WORK TO DO:
**1)** Print the passage from the birthday party story starting with "I was at a birthday" and going on through "a cunning plan.".
**2)** In the birthday party story, what did the girl ask after the friend told her about the father?
**3)** Shorten the paragraph of the birthday party story that begins "At that point, I acted offended", keeping its main facts.

TEXT SHOWN:
>>>>>

You might be surprised to discover that I wasn’t a born natural with the ladies. Much of what I know today about women and relationships, I learned the hard way!
To give you an insight into just how clueless I used to be with girls, here’s an embarrassing story about how I got my first slap. It happened in my early teens, and set the stage for some of the challenges I’d face later on in my dating life.
I was at a birthday party with friends and I fancied one of the girls there, but didn’t have the guts to approach her. Unsure how to get her attention, I devised what I thought to be a cunning plan.
I convinced a friend to go over to her and make a big deal about how my father was an outstanding athlete and encourage her to come over and ask me about my dad’s impressive sporting achievements.
Yeah, That’s How Lame I Was Back Then!
So anyway, my buddy heads over and starts telling her tall tales about my father. Sure enough, a few minutes later she walks over to me and asks me if my dad really won the recent city marathon.
At that point, I acted offended and emotionally hurt. When she asked me what was wrong I told her that my father is not an athlete at all. Not only that, I went on to tell her that my father had lost both his legs after a serious car accident!
Of course, none of this was true. My father was neither an exceptional athlete, nor had he lost any limbs in a gory accident. But man, you should have seen the look on her face!
She was mortified and had tears welling up in her eyes. She hugged me and told me repeatedly how incredibly sorry she was, assuring me that she had no idea that my dad was in a wheelchair.
I Relished the Attention, But It Didn’t Last…
She suddenly stormed over to my buddy and gave him a tight slap across the face while shouting verbal abuse at him. In his defense, he explained that it was just a joke, and it was all my idea.
I had no choice but to come clean about it. This rightfully earned me an even harder slap than the one he’d received and the reputation for being “creepy”. As you might have guessed, we never hit it off after that.
Not only did I screw up my chances with her, but all her friends caught wind of what had happened and let’s just say that my little stunt didn’t do my popularity any favors. Man was I relieved when we finally left that party!

<<<<<

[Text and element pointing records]
>>>>>

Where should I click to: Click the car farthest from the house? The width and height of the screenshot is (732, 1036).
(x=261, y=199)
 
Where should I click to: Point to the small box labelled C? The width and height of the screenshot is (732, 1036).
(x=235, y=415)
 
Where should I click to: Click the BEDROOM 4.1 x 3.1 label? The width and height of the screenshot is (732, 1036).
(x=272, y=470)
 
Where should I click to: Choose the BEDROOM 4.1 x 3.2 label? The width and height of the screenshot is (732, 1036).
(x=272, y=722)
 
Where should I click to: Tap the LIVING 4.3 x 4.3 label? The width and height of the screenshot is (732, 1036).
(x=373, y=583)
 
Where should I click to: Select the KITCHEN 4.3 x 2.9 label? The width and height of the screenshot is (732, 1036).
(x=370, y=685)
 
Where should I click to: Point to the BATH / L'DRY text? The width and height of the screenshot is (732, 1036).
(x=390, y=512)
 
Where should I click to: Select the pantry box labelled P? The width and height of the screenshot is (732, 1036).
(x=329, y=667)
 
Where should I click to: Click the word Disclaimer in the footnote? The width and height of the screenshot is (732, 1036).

<<<<<

ANSWERS TO EACH TASK:
**1)**
I was at a birthday party with friends and I fancied one of the girls there, but didn’t have the guts to approach her. Unsure how to get her attention, I devised what I thought to be a cunning plan.

**2)** She asked whether the dad had really won the recent city marathon.

**3)** Pretending to be offended and hurt, I told her my father was no athlete and had lost both legs in a serious car accident.